I got surprised when I debugged my code. Here I provide example code

开发者_如何学编程#include<QMessageBox>
#include<iostream>
#include<math.h>
#include<QApplication>
using namespace std;

class MyMessageBox: public QMessageBox
{
    public:
        MyMessageBox(string message,QWidget *parent=0) :
            QMessageBox(
                QMessageBox::NoIcon,
                QString("ErrorMessage"),
                QString(message.c_str()),
                QMessageBox::Ok,
                parent,
                Qt::Widget)
        {
        }
};

void Hai()
{
    int tempi = 4;
    double a = pow(10,tempi);
    int temp = int(pow(10,tempi));

    //int temp=a;

    MyMessageBox mb1((QString::number(pow(10,tempi))+
                      " *** "+
                      QString::number(temp)).toStdString());
    mb1.exec();
}

int main(int argc, char * argv[])
{

    QApplication app(argc,argv);
    Hai();

    return app.exec();
}

and the result is,

10000 *** 9999

And the main point is, this thing happens only for power 4 (=pow(x,4), not for any other powers.

EDIT:

I tried a minimal code with Visual Studio, but it yields 10,000 exactly.
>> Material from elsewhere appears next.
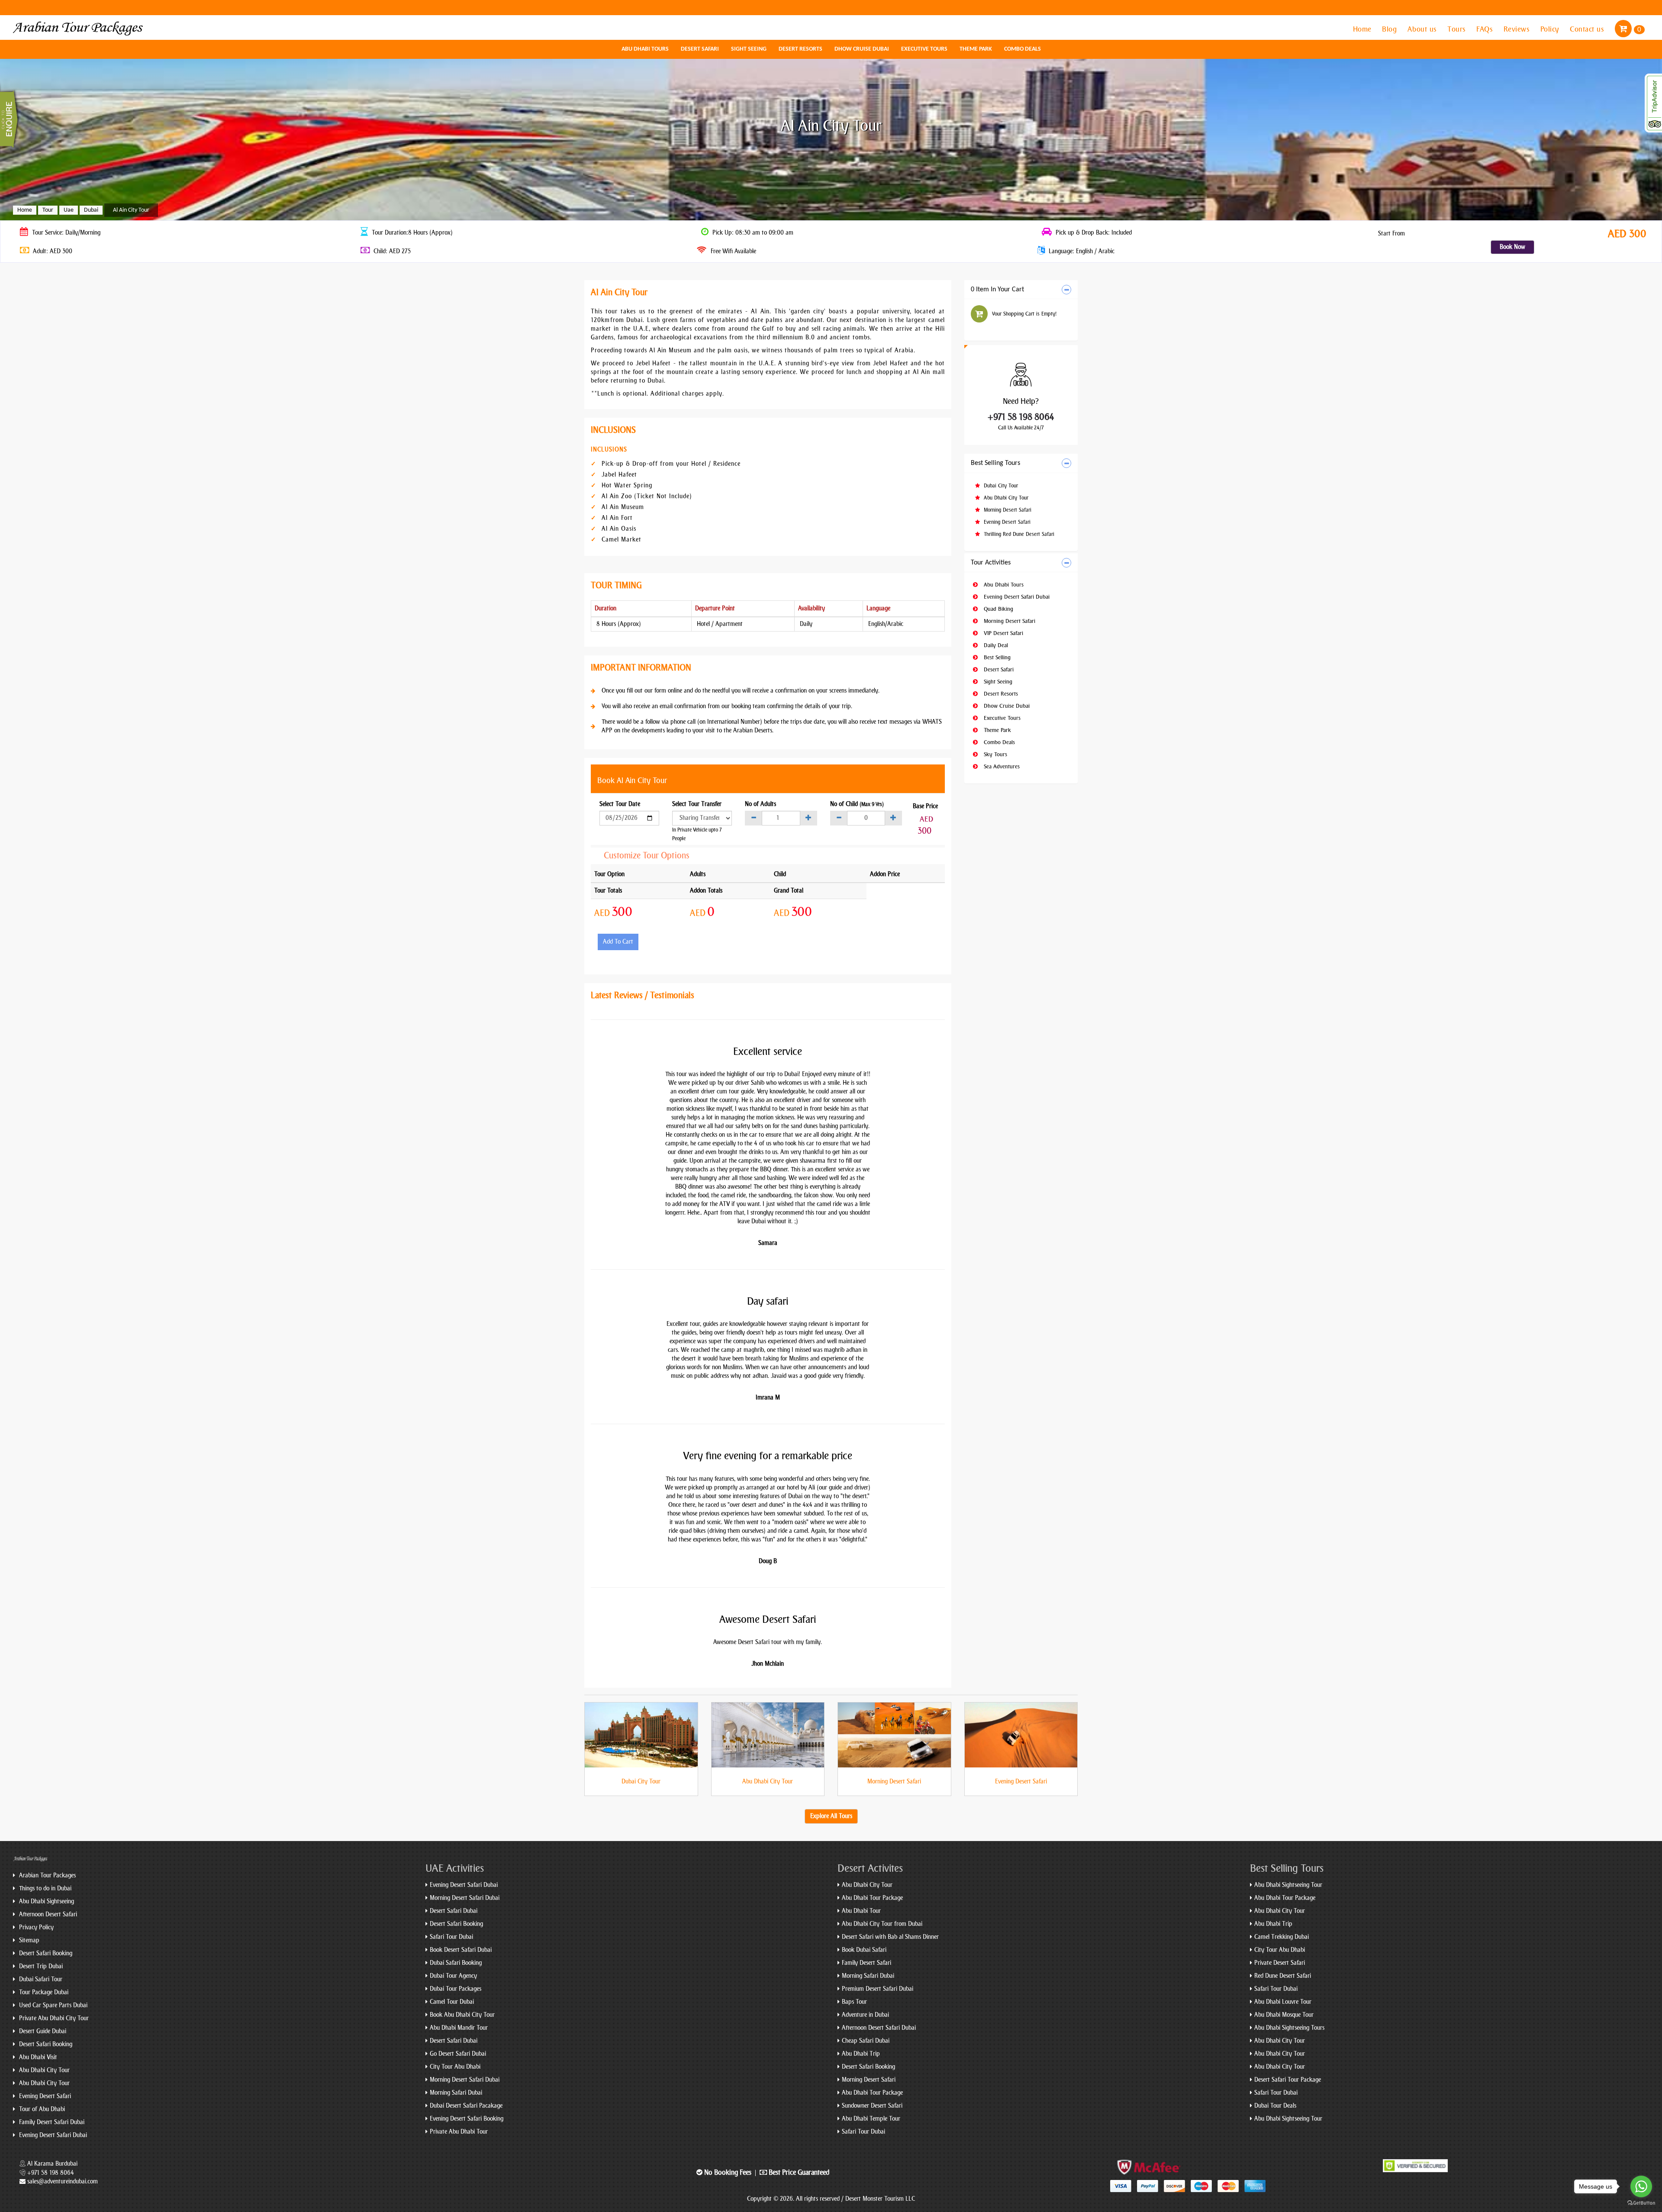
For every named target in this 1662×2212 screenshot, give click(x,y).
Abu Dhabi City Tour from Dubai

But, it never compiled until I made the type conversion explicitly. The code is given below

#include<iostream>
#include<math.h>

using namespace std;

void Hai()
{
    int tempi = 4;
    double a=pow(10.0,tempi);
    int temp=pow(10.0,tempi);

    cout << " a " << a << " temp " << temp << endl ;
}

int main(int argc, char * argv[])
{
    Hai();
    return 1;
}


Your problem is that the result of your floating-point operation is 9999.9999999... so int(...) is int(9999.9999999...) which, of course, is 9999. Since floating point operations are rarely exact, you must not write your code to expect them to be. In this case, you could use a rounding function.

As was pointed out in the comment, it's extremely unlikely that your implementation of pow(10,4) doesn't yield a positive integer, so your example is probably flawed. However, the point still stands: don't ever expect floating point results to be exact.
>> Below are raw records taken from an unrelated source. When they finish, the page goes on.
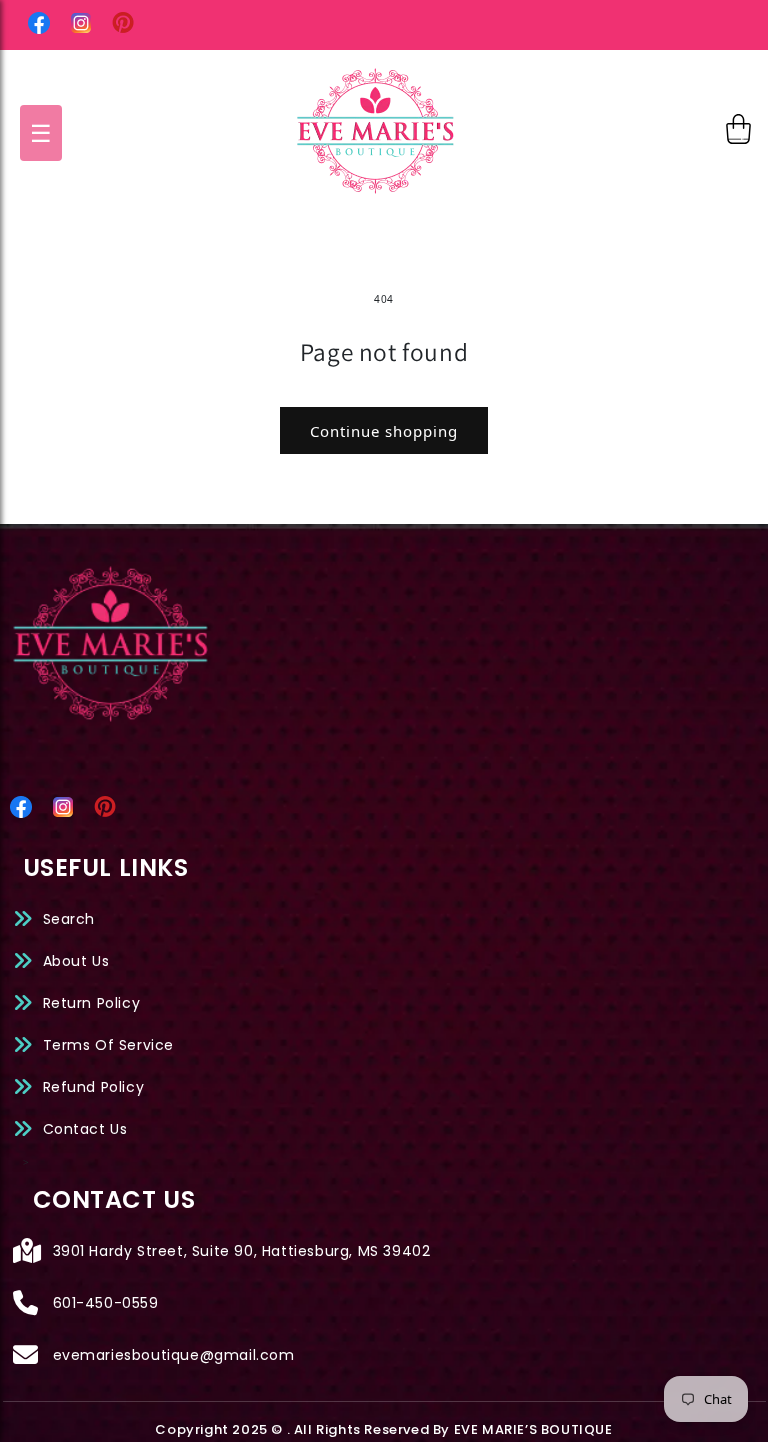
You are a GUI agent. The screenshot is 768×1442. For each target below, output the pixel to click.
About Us (76, 961)
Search (69, 919)
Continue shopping (384, 431)
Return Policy (92, 1003)
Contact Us (85, 1129)
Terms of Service (109, 1045)
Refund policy (94, 1087)
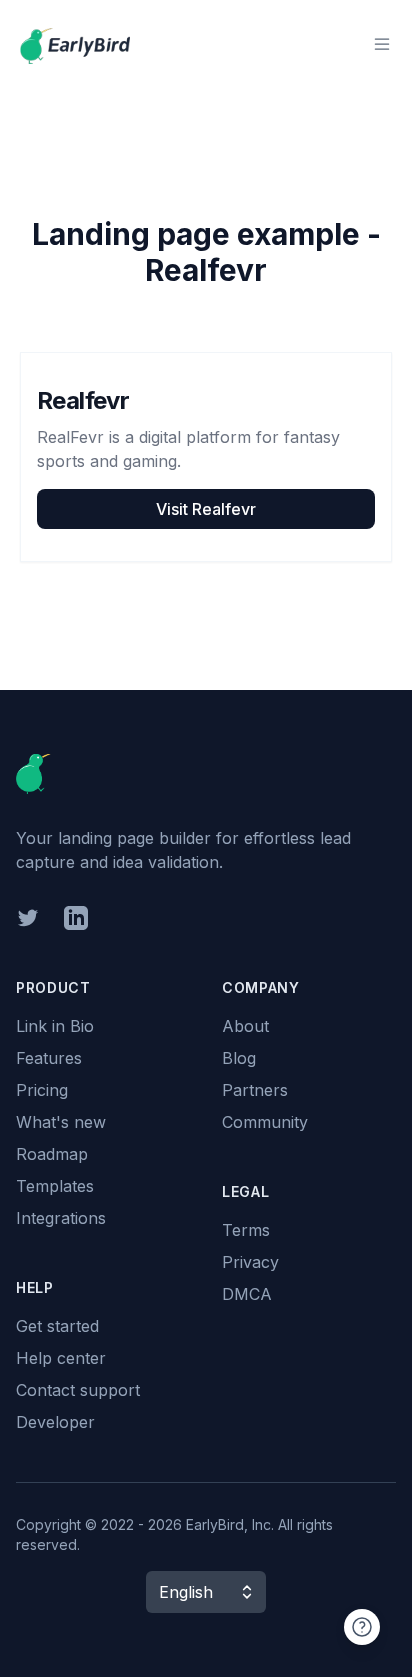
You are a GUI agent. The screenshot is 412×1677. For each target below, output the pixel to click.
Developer (55, 1422)
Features (49, 1058)
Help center (61, 1358)
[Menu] (382, 44)
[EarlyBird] (75, 44)
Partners (255, 1090)
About (245, 1026)
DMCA (247, 1294)
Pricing (42, 1090)
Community (265, 1122)
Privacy (250, 1262)
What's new (61, 1122)
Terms (246, 1230)
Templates (55, 1186)
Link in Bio (55, 1026)
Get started (57, 1326)
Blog (239, 1058)
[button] (206, 1592)
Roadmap (52, 1154)
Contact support (78, 1390)
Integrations (61, 1218)
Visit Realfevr (206, 509)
See also: why is 1.2 * 30 = 35?


Remember pow(10,4) and pow(10.0,4) and pow(10.0,4.0) don't call the same function.


There is no standard that guarantees the accuracy of the pow function. Responsible library vendors try to get simple exact cases like this right, but you cannot depend on this (as your experience shows) if you want to write good portable code.

If you require small integer powers computed exactly, compute them with repeated multiplication (or with a library function intended for that purpose), not with a call to pow.